Suicides are the bomb.  If you dont know what they are here you go.

It dosent have to be on a basketball court but its the best example.

Start at one end of the court and sprint to the nearest foul line and back. Next sprint to half court and back.  Next sprint to the furthest foul line and back and last sprint the whole court and back.  Do this without stopping.  I like to call them sets.  foul line half court other foul line whole court 1 set. Do 5 or 6 of these and you will be sweating like a mad man.


----------



## Premo55 (Apr 17, 2004)

^ I hate suicides. Worst part of every varsity team training session.

Peace.


----------



## once was fat (Apr 17, 2004)

> _*Originally posted by Premo55 *_
> ^ I hate suicides. Worst part of every varsity team training session.
> 
> Peace.


But you have to agree they get your heart rate up really good and dam there painful.


----------



## BettyBlu (Apr 18, 2004)

I have been doing sprints and noticed a big difference.
Here's a link http://www.musclemedia.com/training/hiit.asp
This one gets gradually more challenging. But it's a lot of fun, because you notice improvements immediately.


----------



## atherjen (Apr 18, 2004)

> _*Originally posted by once was fat *_
> But you have to agree they get your heart rate up really good and dam there painful.




I  suicides!!! but I think that it was just the satisfaction of beating everyone else on my team at them!  
man do I ever miss ball practices!!


----------



## arbntmare (Apr 18, 2004)

so.,.. i am trying to cause fat burning... i know doing long period of simple cardio will do the job.. but i am trying out the high intensity running business... 30-45 max speed 45sec cool down and redo...

i have only done it few times to 10-14 mins.. but i can probably do more casue i am tired after them but not completely tired.. was wondering what is the recommended time for this type of workout??

i know when i use to do simple cardio i would like to get to certain mile range.. usually about 4miles..

thanks


----------



## atherjen (Apr 18, 2004)

20mins of intervals or sprinting will do the trick


----------



## arbntmare (Apr 18, 2004)

hrm okay time to train to get to that level.. i hope i can do it, so how many times a week? 3 times sufficent to get me to lose 2 lbs of fat a week?


----------



## Testosterone (Apr 19, 2004)

I would do it on non-training days, i.e., 3 times a week.
Evening sprints are more powerful than morning sprints.


----------



## LAM (Apr 19, 2004)

> _*Originally posted by Testosterone *_
> Evening sprints are more powerful than morning sprints.



how do figure ?  

the metabolism slows to a crawl once you go to sleep regardless of what type of exercise is perfromed during the day.  to take full advantage of the increased metabolic activity (aka. Afterburn effect) from interval training it is best done early in the day..

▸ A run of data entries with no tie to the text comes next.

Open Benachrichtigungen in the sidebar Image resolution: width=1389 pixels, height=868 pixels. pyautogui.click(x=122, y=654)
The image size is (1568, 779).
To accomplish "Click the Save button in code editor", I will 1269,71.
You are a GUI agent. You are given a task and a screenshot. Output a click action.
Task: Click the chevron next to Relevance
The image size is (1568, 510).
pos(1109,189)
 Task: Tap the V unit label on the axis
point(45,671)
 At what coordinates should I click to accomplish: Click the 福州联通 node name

but of course sprinting at night is always better than not sprinting at all...


----------



## Testosterone (Apr 19, 2004)

Early morning, body is robbed off glycogen. An all out sprint demands Full-Tank Glycogen levels. Jogging or Cardio is different thing altogether, you can do it empty stomach.
Evening time, body has better reserves of carbohydrate fuel so that sprints become more intense.
After all its all about intensity!


----------



## LAM (Apr 19, 2004)

> _*Originally posted by Testosterone *_
> Early morning, body is robbed off glycogen. An all out sprint demands Full-Tank Glycogen levels. Jogging or Cardio is different thing altogether, you can do it empty stomach.
> Evening time, body has better reserves of carbohydrate fuel so that sprints become more intense.
> After all its all about intensity!



ATP is the primary energy source used during sprinting, not glycogen..


----------



## Testosterone (Apr 19, 2004)

What accounts for ATP?


----------



## LAM (Apr 19, 2004)

> _*Originally posted by Testosterone *_
> What accounts for ATP?



http://www.nismat.org/physcor/energy_supply.html


----------



## Jake (Apr 20, 2004)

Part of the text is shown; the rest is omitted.